::: Document text
1. Light eyes, light mouth - the ultra-natural look. Remember to apply a little colour to cheeks, otherwise this look can make you appear washed-out.

2. Light eyes, darker mouth - a natural-looking face, with extra emphasis on the lips.

3. Dark eyes, light mouth - a sophisticated look, but better on younger women. Older women need some lip colour.

4. Dark eyes, dark mouth - a dramatic look that’s really only suitable for evenings and parties.

 

Make-up artist Shu Uemura: ‘Approach make-up the way you do food. Always stop when you’re 80 per cent full.’

 

Cold Comfort Make-up

Coming down with a cold can zap good looks fast. (As can allergies such as asthma and hay fever.) Make-up pro Laura Geller, used to making up snuffly supermodels, says you can disguise the problem.

1. Begin with non-medicated eye drops, to help soothe itchy eyes.

2. Apply a fragrance-free moisturiser to chapped, dry zones.

3. Use an eye gel to get rid of puffiness.

4. Skip foundation if skin is super-dry and flaky. But dot concealer under the eyes if you need it, and over the lids, to camouflage redness and irritation. Dab a bit on both sides of your nose, to cover up any redness.

5. Apply mascara but skip eye make-up. (You don’t want to emphasise itchy, watery eyes.)

6. Dust translucent powder or bronzer all over your face with a big, fluffy brush. A touch of glimmer or a light-reflecting powder will liven up pale skin.

7. Sweep a rose or coral blush on the ‘apples’ of your cheeks.

8. Slick on medicated lip balm and a bright lipstick, to perk up your face. But avoid brown and wine hues, which can make you look washed out.

You may not feel better after this. But at least you’ll look it.

 

DEPARTMENT STORE MAKEOVERS - HELL OR HEAVEN?

If you can’t afford a consultation with a private make-up artist, a department store makeover is a fast (and free) way to find out how your look could be updated. First, look around a department store until you see a consultant whose look you like; unless you like dragon-green eyeshadow and laminated red lips, head for a counter where the staff look fairly natural. Then, advises Bobbi Brown (who’s done literally thousands of makeovers): ‘make an appointment and go to it wearing your everyday make-up so that the artist understands your style. And say exactly what you want - whether you’re adapting a look from a magazine or just want to add drama to your everyday make-up.’ Offer feedback: say if you like a colour, or you’d like your lips brought out more. If you’re still not thrilled with the results, don’t suffer in silence. ‘It’s often a matter of fine-tuning,’ believes Bobbi. ‘Try blotting your lips, rubbing in the blush and blending the eyeshadow. Talk to the artist and tell her what you’d like redone.’ Never walk away until you feel comfortable.
::::::
*Required action A*
In the make-up text, which combination of eye and mouth make-up is described as really only suitable for evenings and parties?
*Required action B*
Extend the make-up text with new writing that picks up after its final sentence.
::: Supplied records
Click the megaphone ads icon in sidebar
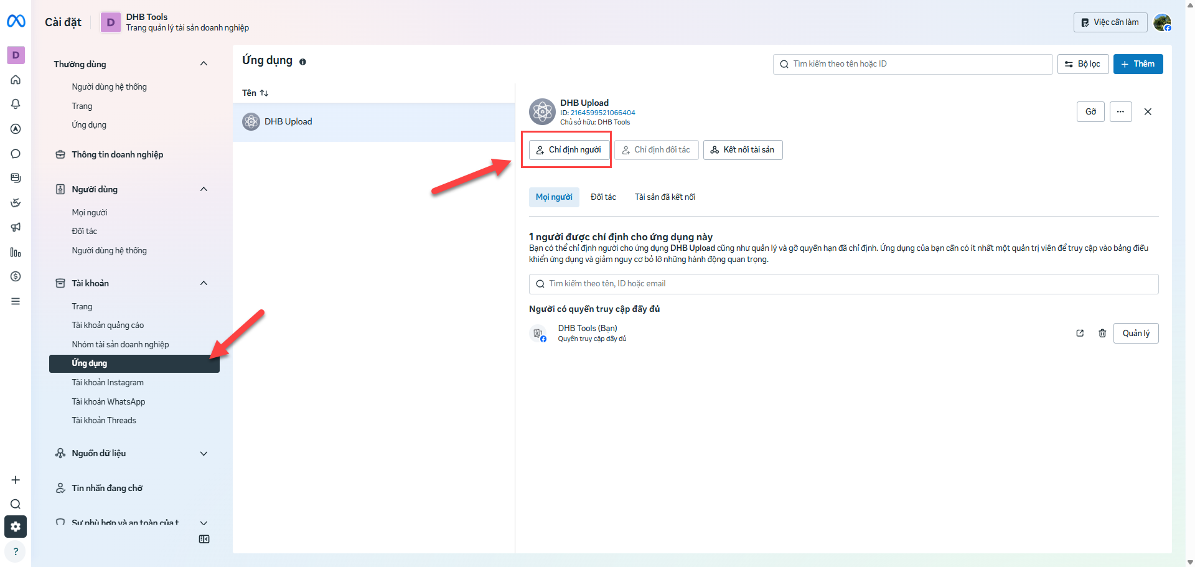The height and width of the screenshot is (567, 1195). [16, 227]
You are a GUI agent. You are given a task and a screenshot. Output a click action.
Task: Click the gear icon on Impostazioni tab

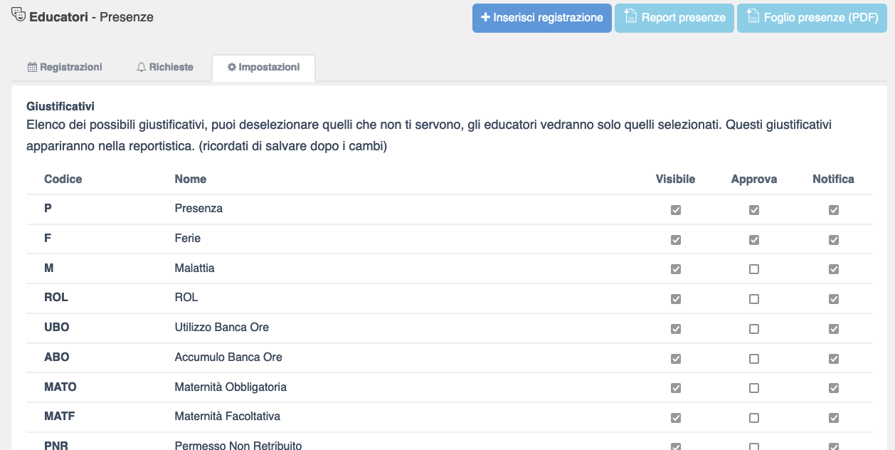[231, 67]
::::::
::: Supplied records
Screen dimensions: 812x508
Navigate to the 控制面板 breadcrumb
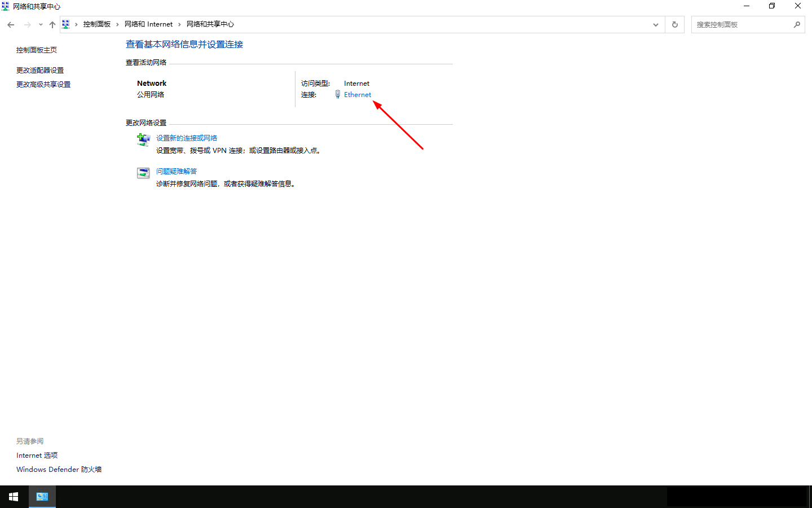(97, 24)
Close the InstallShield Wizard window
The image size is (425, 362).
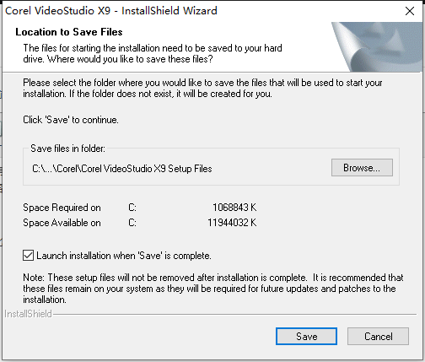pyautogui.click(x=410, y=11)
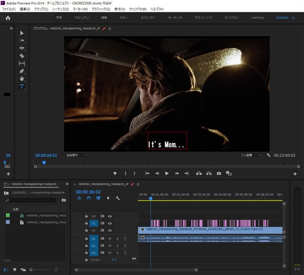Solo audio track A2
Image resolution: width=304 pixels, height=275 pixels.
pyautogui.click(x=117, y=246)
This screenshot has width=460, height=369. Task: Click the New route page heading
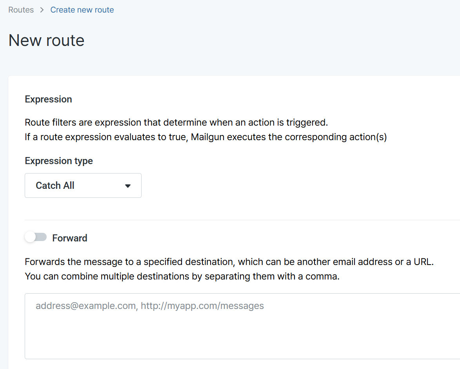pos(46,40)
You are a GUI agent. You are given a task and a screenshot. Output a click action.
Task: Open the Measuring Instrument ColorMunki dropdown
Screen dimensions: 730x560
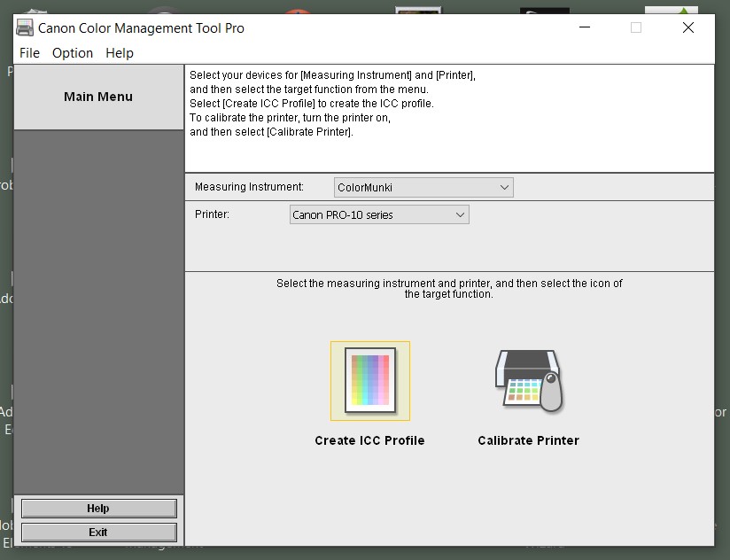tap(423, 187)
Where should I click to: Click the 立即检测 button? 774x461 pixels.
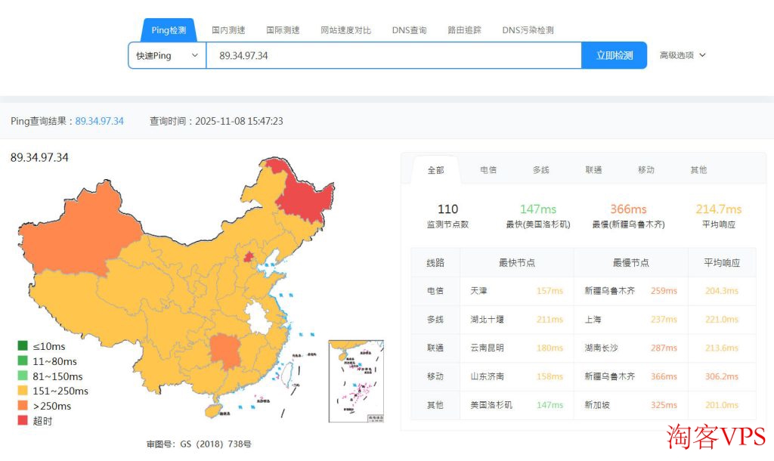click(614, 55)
::::::
*Answer section A*
Dark eyes with a dark mouth.

*Answer section B*
 

Blusher Tips From the Pros

‘Invest in a proper blusher brush,’ advises Bobbi Brown. ‘The teeny ones you find in compacts just aren’t up to the job, and will give visible brush strokes.’

Don’t use blusher to give yourself instant cheekbones. The most flattering way to apply it is on the ‘apples’ of the cheeks. Locate yours by drawing an imaginary line down from your pupil to the centre of your cheek. Then lightly stroke outwards, towards the top of the ear, covering the entire cheekbone area in soft, sweeping strokes.

Kevyn Aucoin sometimes applies blusher to the cleavage and along the hairline, too. ‘It adds warmth to powder and foundation, making the whole look more realistic and healthy-looking.’

Carol Shaw advises applying blush when you’re smiling: ‘Add a little blush in that ball of your cheek and bring it back a little towards the bone.’

‘You want to look like the noon sun has hit you on - not under - your cheekbones,’ believes Mary Greenwell.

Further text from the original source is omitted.